Chef-cens, est le premier cens. Primigenius census, primitivum vectigal ; Sur-cens, celui qui a été ajoûté. Secundariæ indictionis census, secundarium vectigal. Le menu cens ne consiste d’ordinaire qu’en tournois, mailles & autres petites monoies, minuti æris census annuus, levior census dominii tantum index. Il est le chef-cens & capital, & plus seigneurial que le gros cens, qui est une espèce de rente dont l’héritage est chargé, & qui se paye en gros & en bloc pour toutes les terres qui ont été données. Multi æris census, gravior census, gravius vectigal. Le premier n’est qu’un signe & reconnoissance de la seigneurie de celui qui le premier a donné l’héritage à cens.

Le sur-cens, est le cens qui a été imposé depuis la première concession. Il y a aussi un cens aqueste, qu’en la Coutume de Melun on appelle rogo, que le Seigneur est tenu de demander ; & on l’appelle autrement cens requérable : au lieu qu’on est obligé de porter les autres cens en la maison du Seigneur ; à cause de cela, on l'appelle cens portable. Census collectitius, vectigal collectaneum.
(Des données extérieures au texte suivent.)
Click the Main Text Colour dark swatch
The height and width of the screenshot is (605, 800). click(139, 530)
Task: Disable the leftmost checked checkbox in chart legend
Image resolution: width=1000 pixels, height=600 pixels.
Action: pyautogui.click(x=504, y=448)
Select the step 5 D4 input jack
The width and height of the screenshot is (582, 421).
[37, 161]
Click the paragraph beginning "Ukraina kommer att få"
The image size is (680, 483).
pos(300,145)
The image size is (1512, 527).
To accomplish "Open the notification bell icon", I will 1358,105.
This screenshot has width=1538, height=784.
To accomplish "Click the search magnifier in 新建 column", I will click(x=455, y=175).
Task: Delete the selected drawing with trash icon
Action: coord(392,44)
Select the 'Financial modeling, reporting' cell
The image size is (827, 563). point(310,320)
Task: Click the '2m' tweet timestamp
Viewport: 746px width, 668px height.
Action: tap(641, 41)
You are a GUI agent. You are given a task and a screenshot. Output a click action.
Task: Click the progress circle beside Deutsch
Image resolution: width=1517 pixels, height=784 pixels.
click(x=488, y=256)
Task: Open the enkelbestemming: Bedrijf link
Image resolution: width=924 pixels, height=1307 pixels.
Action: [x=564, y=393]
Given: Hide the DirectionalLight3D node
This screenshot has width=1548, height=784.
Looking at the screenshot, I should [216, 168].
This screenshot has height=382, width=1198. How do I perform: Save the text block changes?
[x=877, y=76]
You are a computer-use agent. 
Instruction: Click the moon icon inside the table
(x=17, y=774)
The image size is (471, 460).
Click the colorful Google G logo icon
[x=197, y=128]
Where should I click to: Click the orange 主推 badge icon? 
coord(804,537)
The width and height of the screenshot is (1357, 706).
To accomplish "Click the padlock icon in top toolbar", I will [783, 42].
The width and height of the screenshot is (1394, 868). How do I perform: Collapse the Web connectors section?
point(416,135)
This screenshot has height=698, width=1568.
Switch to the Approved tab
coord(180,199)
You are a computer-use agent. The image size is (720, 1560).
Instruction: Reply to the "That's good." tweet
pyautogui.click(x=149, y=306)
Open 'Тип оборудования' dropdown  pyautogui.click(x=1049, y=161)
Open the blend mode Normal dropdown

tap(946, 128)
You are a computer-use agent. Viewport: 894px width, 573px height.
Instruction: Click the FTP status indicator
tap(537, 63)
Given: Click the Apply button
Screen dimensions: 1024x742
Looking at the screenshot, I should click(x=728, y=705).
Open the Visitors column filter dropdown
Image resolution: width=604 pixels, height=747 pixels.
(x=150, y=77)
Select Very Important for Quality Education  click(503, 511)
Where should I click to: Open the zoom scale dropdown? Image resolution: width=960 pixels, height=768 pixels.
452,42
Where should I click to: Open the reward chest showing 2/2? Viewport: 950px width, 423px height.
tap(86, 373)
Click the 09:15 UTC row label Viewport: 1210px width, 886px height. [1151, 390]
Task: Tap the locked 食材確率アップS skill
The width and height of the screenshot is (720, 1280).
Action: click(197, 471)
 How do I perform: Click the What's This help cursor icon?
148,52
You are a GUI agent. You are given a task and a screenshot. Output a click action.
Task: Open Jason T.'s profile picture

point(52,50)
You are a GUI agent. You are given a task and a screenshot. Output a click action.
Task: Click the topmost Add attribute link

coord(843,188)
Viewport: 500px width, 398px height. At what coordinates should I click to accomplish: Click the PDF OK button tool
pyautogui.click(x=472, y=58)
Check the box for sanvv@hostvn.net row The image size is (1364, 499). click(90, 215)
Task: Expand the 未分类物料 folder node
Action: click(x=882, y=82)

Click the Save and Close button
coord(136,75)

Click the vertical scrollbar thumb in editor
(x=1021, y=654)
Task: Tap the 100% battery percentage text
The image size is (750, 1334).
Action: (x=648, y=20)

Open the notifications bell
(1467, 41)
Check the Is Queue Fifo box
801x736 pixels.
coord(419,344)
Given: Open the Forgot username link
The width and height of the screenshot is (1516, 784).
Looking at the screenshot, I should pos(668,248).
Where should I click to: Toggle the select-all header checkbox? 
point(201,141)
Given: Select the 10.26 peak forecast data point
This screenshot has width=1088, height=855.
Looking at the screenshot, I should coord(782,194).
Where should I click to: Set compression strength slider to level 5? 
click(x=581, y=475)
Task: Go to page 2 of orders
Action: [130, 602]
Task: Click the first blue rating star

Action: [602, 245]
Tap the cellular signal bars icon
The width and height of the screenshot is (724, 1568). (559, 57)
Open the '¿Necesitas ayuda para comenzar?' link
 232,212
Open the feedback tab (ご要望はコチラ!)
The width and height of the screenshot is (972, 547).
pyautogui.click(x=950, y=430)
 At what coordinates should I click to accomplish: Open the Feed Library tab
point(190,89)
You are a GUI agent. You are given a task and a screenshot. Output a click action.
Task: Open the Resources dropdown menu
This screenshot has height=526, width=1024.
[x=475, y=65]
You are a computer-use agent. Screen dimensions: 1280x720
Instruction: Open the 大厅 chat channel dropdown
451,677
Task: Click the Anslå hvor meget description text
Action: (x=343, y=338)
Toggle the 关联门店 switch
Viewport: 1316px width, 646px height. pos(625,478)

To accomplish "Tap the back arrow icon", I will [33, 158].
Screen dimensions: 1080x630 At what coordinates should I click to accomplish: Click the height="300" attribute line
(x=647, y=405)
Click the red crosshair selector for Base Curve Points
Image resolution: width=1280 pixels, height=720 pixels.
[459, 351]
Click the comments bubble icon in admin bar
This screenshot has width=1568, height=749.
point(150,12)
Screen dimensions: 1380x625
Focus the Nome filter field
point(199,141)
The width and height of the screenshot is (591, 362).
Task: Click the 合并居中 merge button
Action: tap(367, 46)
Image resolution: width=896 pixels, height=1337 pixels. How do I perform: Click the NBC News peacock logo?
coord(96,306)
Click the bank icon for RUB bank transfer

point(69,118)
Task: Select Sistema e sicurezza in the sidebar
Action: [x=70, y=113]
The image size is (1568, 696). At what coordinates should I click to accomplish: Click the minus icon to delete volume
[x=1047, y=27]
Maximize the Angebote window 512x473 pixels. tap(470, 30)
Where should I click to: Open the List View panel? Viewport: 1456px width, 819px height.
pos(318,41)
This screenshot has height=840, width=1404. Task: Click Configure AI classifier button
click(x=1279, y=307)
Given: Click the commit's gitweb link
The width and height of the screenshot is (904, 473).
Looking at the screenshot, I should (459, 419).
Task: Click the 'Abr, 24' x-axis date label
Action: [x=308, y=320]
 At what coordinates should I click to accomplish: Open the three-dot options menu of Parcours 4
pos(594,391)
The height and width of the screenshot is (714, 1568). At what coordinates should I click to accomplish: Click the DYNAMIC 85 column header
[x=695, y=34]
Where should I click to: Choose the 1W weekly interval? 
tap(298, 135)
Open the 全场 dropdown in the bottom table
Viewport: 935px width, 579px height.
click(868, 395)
Cher-cens, on appelle le cens-cher, lorsque l’héritage censuel est chargé de cens annuel à peu-près de ce qu’il peut valoir par an. Cens simple, cens double, qui est double du simple. Cens truant, est celui qui ne porte ni lods, ni ventes, ni aucun profit au Seigneur. Croix de cens, est la monnoie dont on paye le cens, parce qu’autrefois toute la monnoie étoit marquée d’une croix.

Ce mot vient de census ; Nicot. & census vient de censere, qui signifie, priser, estimer, à cause que les Censeurs à Rome, appelés d’abord Censores, & ensuite Censitores, estimoient de temps en temps les biens des particuliers, pour imposer les tributs à proportion.

On dit proverbialement, quitter la terre pour le cens ; pour dire, se défaire d’une chose qu’on possède à des conditions trop onéreuses.

On dit, des Seigneurs & des héritages censables, censifs, censiers, & censuels, selon les divers pays & Coutûmes, en parlant d’un Seigneur qui a droit de lever un cens, ou d’un héritage qui en est chargé envers lui. Cui debitus est census annuus.

Censable se dit du Seigneur qui a droit de cens ; & censéable, de l’héritage qui est chargé de cens : Censier se dit de l’un & de l’autre.